Gifford Beal’s On the Hudson at Newburgh was hidden beneath another painting for most of the 20th century. Really.Childe Hassam once told an interviewer, “I believe the thoroughfares of the great French metropolis are not one whit more interesting than the streets of New York.” And our painting is just as good, too!, he didn’t say, but he may as well have: Upon his return from study in Paris in 1889, Hassam, along with like-minded fellow American painters like John Henry Twachtman, William Meritt Chase, J. Alden Weir and others, spent the next few decades establishing a distinctly domestic strain of Impressionist painting, informed by the work of the French masters, but apart from it.

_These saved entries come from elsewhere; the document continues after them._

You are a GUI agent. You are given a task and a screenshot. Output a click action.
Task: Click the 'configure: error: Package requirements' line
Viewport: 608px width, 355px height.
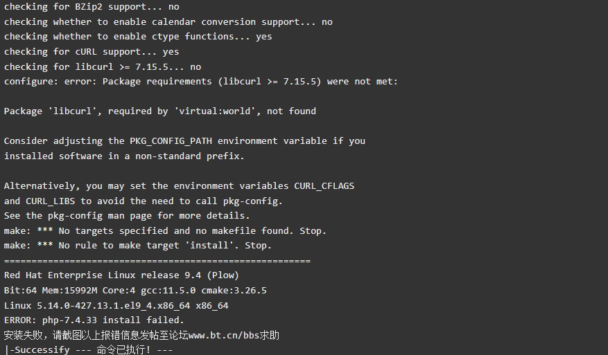click(x=201, y=82)
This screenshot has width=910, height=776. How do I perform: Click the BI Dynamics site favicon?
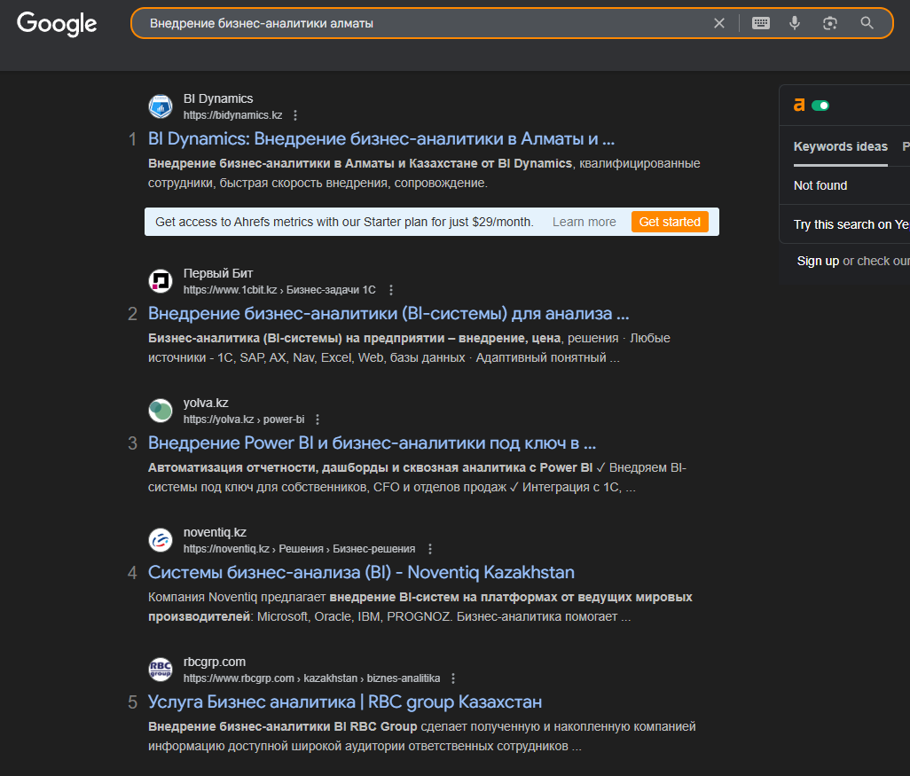click(161, 106)
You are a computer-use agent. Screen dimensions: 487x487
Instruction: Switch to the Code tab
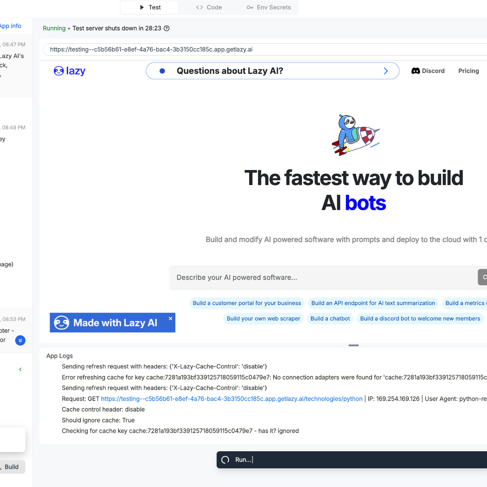pos(209,7)
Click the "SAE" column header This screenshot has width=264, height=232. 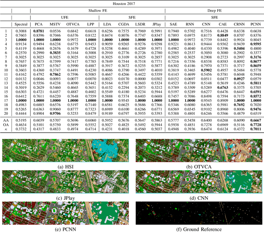pos(174,24)
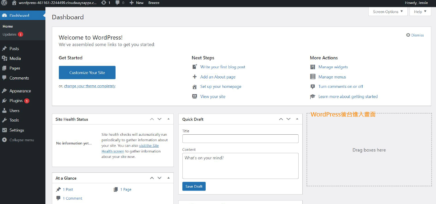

While these painters adopted the techniques pioneered by the likes of Monet, Degas, and Pissaro — working outdoors, using color even to depict shadow, staccato brushstrokes, alla prima (no-sketch) painting — they broke with the French by expressing a more emotional connection to their subjects. The Yanks preferred more muted hues, and the diffuse sunlight of dawn or dusk to the intense light of midday. Equally significant was their choice to depict “the intimate landscape of familiar places,” as Phillips Collection Assistant Curator Susan Behrends Franks puts it — in other words, quiet, local scenes were deemed as worthy of a canvas as the cliffs and waterfalls preferred by the French masters.
American Impressionism: Paintings from the Phillips Collection showcases 72 prime examples of just what the name says, from this Saturday through Sept. 16. While most of the pieces on view will be familiar to regular Phillips visitors, you haven’t seen them all: Hassam’s watercolor Drydock Gloucester has never been displayed before, says Frank, while three featured Maurice Pendergrast watercolors are getting only their second showing. Other rarely-seen works include a pair of Twachtman pastels as well as pastels from Paul Dougherty, Arthur Wilder, and Henry Cooke White that Frank says haven’t been shown in decades.